To many involved in the rescue, especially the miners themselves, the seemingly against-the-odds rescue was a “miracle” in the mine.

“It was a miracle, and I never believed in miracles before,” Robert Pugh, the next-to-last miner brought to the surface, tells me in a recent interview. “We should have been dead 20 years ago.”

 

The Accident

The nine miners and their ages at the time, in order of rescue, were Randy Fogle, 43; Harry B. Mayhugh, 31; Tom Foy, 51; John Unger, 52; John Phillippi, 36; Ronald Hileman, 49; Dennis Hall, 49; Robert Pugh, 50; and Mark Popernack, 41.

The accident occurred when Popernack, operating a drilling machine, cut into the rocky wall of a flooded abandoned mine, which was not on the map they used. Water started to flood the tunnel where the nine were working. Popernack was able to warn nine other miners who escaped the rising water. He and his team were trapped 240 feet below ground. This was around 9 p.m. on July 24.

Millions of gallons of cold water rushed into the mine. As Popernack recalls, “It was like a raging river,” which moved too fast for him. Hard as he tried, he could not get across into the next chamber where the other eight men were trying to slow the flooding and pull him across. They finally used a drilling machine that Popernack climbed onto, making it possible for him to join them. Together, they moved toward higher and dry ground, the water ever rising as they did. For the next few hours, they worried about drowning and then suffocating from lack of oxygen.

Pugh recalls thinking he would prefer suffocating to drowning. “I still have some nightmares about that,” he says. “It’s always nice to wake up and know it’s a dream.”

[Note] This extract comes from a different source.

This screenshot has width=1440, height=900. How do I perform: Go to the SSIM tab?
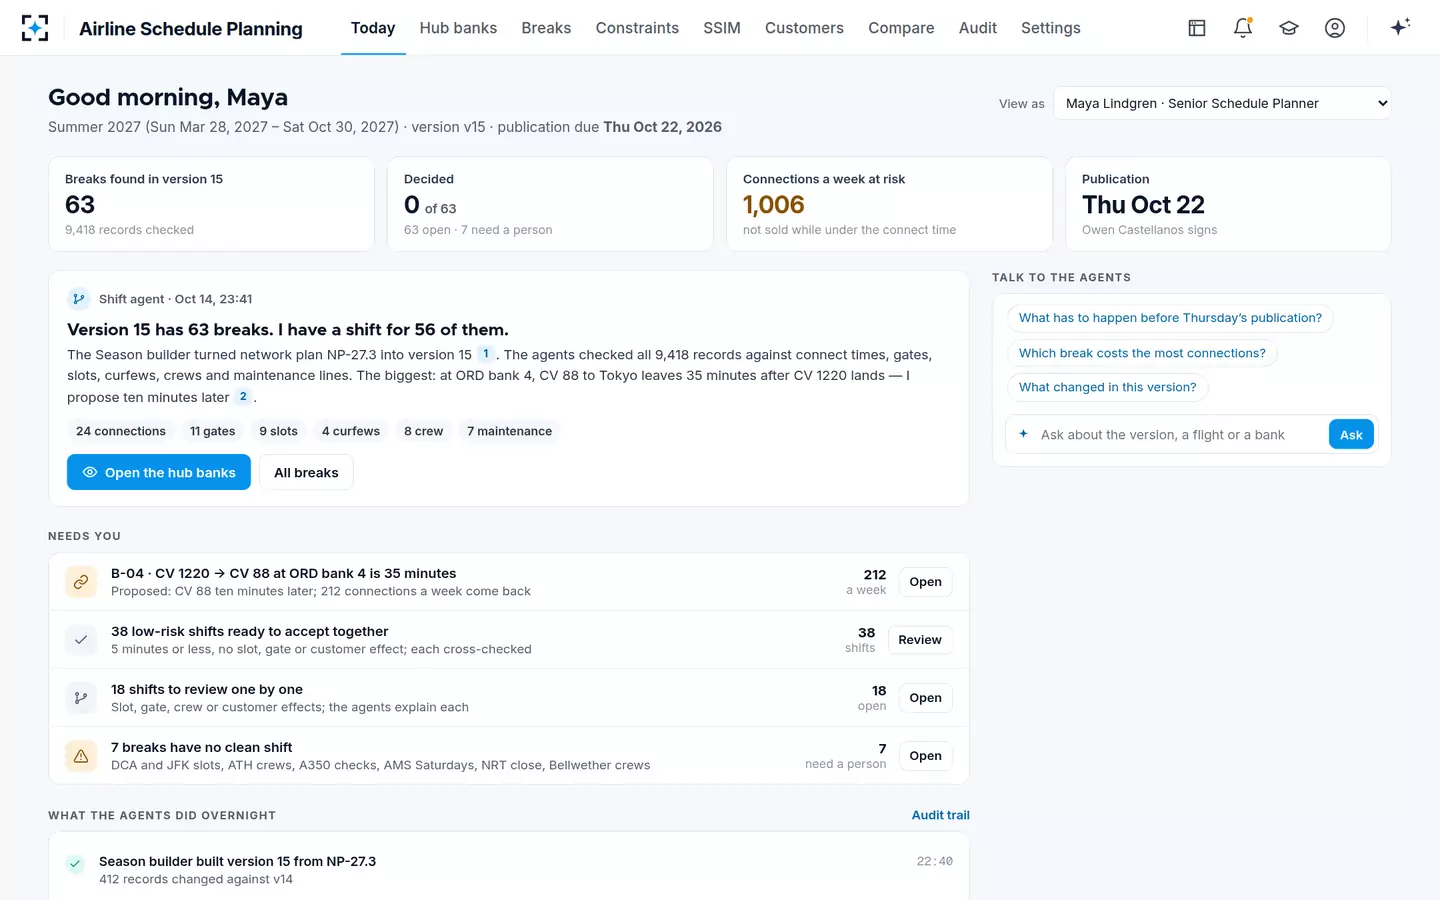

Trapped in a tunnel about 48 inches high and 4 to 5 feet wide, the miners wanted to believe the outside world would not assume the worst, but there was doubt. Popernack speculates, “If I would have been on the outside, not being trapped, and seeing what was going on, I would have thought no one was alive.”

Around 3 a.m. on July 25, six hours after the accident, rescuers drilled a 6-inch-wide shaft into the chamber, hoping to make contact with the miners. They kept the drill’s air compressor running continuously in an attempt to warm the miners and stem the flooding. At 3:30 a.m. and again at 11:30 a.m. rescue workers heard tapping.

 

Workers drill to create rescue tunnels to reach the survivors. Pennsylvania State Archives, RG-20

Workers drill to create rescue tunnels to reach the survivors.
Pennsylvania State Archives, RG-20

Meanwhile on the surface, reports of the trapped miners and the rescue operation underway had been going out to the public since before dawn. The news captivated a nation still grappling with the devastating terrorist attacks — of which Somerset County was also a part — less than a year earlier on September 11, 2001.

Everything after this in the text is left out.